━━━ Source passage ━━━

Broken or just Normal?

Looking around the table tonight, I observed some remarkable things...

First: The Tytalus had real trouble tackling his To-Be familiar. He found a Wolverine (yeah, its not European, but it FITS the character...) was all he wanted to handle....Especially when it was sitting on his face, tearing his chainmail apart... :laughing: :laughing: :laughing: but I digress..

Same Tytalus...

Spell with a Penetration of 45 bounces off his Parma....
Rock/creature misses
Gets hit....(once in while it does happen)..soaked.
He can spont a level 30 Creo Corpus with a role of 4.

Okay. He is a special case maybe....He is about twenty five years out of Gauntlet...

I shake head and wonder....

Okay now I continue looking around...

Bonasagus that can cast level 30-40 spells and creates them like... by the score...

The house changer who can teach with a Quality of 18...among other things...

The Verdi who can create items with level 35 spells that have 80 ish Penetration.... (about 30 years out)

Is this normal, or is there something wrong?
(not saying it isn't fun :smiley: )

It just seems that as you get beyond about 20 years, things get a little...unbalanced?

━━━

## Task instructions
(a) In the forum post about overpowered characters, what creature did the Tytalus want as his familiar?
(b) Please continue the forum post about overpowered characters, starting after its last sentence.

━━━ Records supplied ━━━

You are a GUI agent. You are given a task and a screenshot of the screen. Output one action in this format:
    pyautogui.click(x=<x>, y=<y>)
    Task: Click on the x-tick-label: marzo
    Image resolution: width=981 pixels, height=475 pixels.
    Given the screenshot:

━━━
━━━ Records supplied ━━━

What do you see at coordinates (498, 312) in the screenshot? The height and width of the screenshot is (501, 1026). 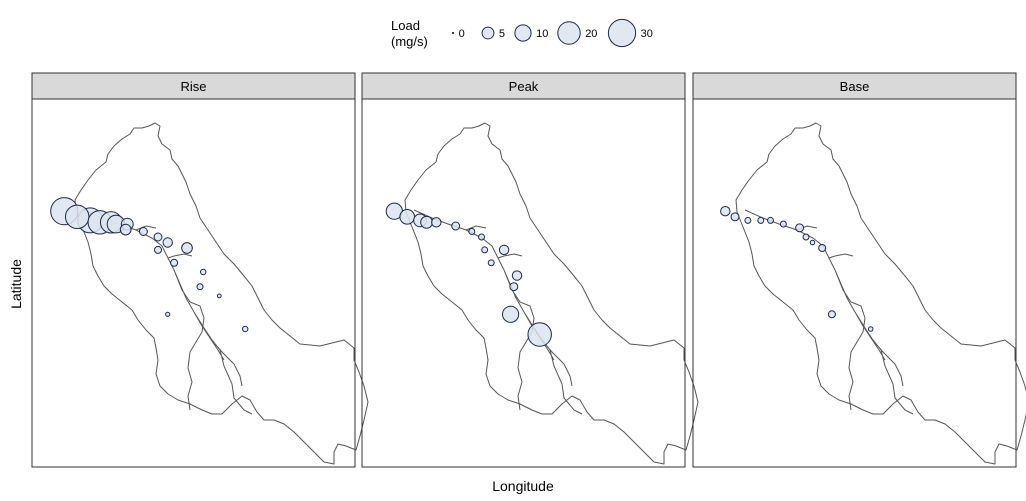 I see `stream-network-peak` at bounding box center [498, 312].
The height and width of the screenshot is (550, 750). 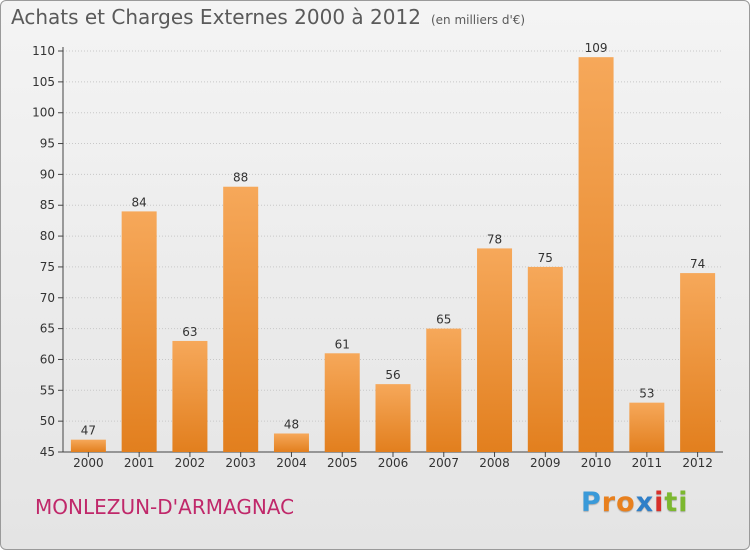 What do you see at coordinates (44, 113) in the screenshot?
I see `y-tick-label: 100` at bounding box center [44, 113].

━━━

## Answers per task
(a) A wolverine.

(b)
Opinions?

What's normal among magi? :wink:

Depends on what you throw at them - but yes, IME specialized PC magi 20 years out of gauntlet can be scary. You can still challenge them by circumventing their strong sides, though. And all these magi are at an age now to occupy them with Hermetic interior politics, too.

I would believe this, if the spell was of a Form in which the Tytalus was strong.

Life-Linked Spontaneous Magic? Or a Magical Focus? Otherwise the required Arts even for 25 years out of gauntlet would look a little too high to me.

That's IME quite common for a talented Bonisagus working at his specialty. Did he achieve his first Minor Breakthrough already?

Not a problem for a Good Teacher who develops his Teaching skill over time.

If the item is charged, and lies within the Verditius' specialty Techs and Forms, that's to be expected. Especially if he has an apprentice and/or familiar to help in the lab.

Kind regards,

Berengar

Close. :smiley:
Diedne

:open_mouth:

No, but he has made quite a few bangs and booms on his way to Infamy.

No, not charged, but two apprentices and a familiar...
(He will cry like a baby when these two children leave the nest...)

Cool...okay, it just seems the...scale is off.

:laughing: Yeah, thats the truth of it. The Head man of the Tribunal just asked us to look into a rumor of "Covenant" forming that didn't have any approval...and the Redcaps don't return...All for his favor when it comes to the vote...Can we take over this other (destroyed) covenants lands for a, um...Covenant franchise....We have to put the apprentices somewhere!..and their goodies are up for grabs!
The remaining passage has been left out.